I feel for you, but in this case it sounds reasonable, at least as a first step. OTC medicines tend to be less potent than their prescribed counterparts. This is to protect people who don't know what they need from themselves (and many other reasons).
You are going to have tons of new low quality new options, and setting hard limits on their potential damage to new users (either due to misuse or poor design) seems like a good approach until the dust settles.
This is such a cop-out. It basically sounds like they're just going to be ordinary earphones then. Even ordinary earphones will damage your hearing at the highest outputs; damage comes long before "ear-splitting" / painful levels. If the regulations permit levels that are sufficient for moderate hearing loss, some mild users will program the levels too high and make things worse.

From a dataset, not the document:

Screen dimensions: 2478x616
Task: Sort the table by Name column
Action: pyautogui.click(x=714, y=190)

There are reasonable limitations to be made here: requiring initial settings to be low, restricting how quickly volume can be increased while they're being programmed, having different drivers for different levels of hearing loss (which is already the case for prescription hearing aids), etc. But individual responsibility is fundamentally both a requirement and reasonable presumption. We don't let people who commit suicide by swallowing a bottle full of sleeping pills prevent the rest of society from having access to sleeping pills, nor would we presume that a prescription magically stops people from getting suicidal. Yet the consequences for misprogramming OTC hearing aids are much lower than the consequences for not taking sleeping pills as directed.
Hearing and vision are both very sensitive senses, that are easy to permanently damage.

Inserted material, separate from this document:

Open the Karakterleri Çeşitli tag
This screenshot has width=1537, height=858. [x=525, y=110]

Everyone should have access to treatment they need, but having a licensed doctor review severe cases to find the right fit and prevent further degradation or full deafness, especially if their hearing is already weak, is a reasonable safeguard.

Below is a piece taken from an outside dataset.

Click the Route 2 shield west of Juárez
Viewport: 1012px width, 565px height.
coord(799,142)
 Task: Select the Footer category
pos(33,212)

You can use an app to check which frequencies are missing. The man with the bit of paper will be doing the same thing.
I may be biased as I work on a medical device and at least for the device I work on the doctors signing off are contributing nothing more than their license.
But also it's protection to prevent you from further damaging your hearing, just like most drugs require a prescription.
The real problem isn't the regulation requiring professional oversight of potentially damaging devices (or medications), but the fact that medical care is affordable for many.
You are going to have tons of new low quality new options, and setting hard limits on their potential damage to new users (either due to misuse or poor design) seems like a good approach until the dust settles.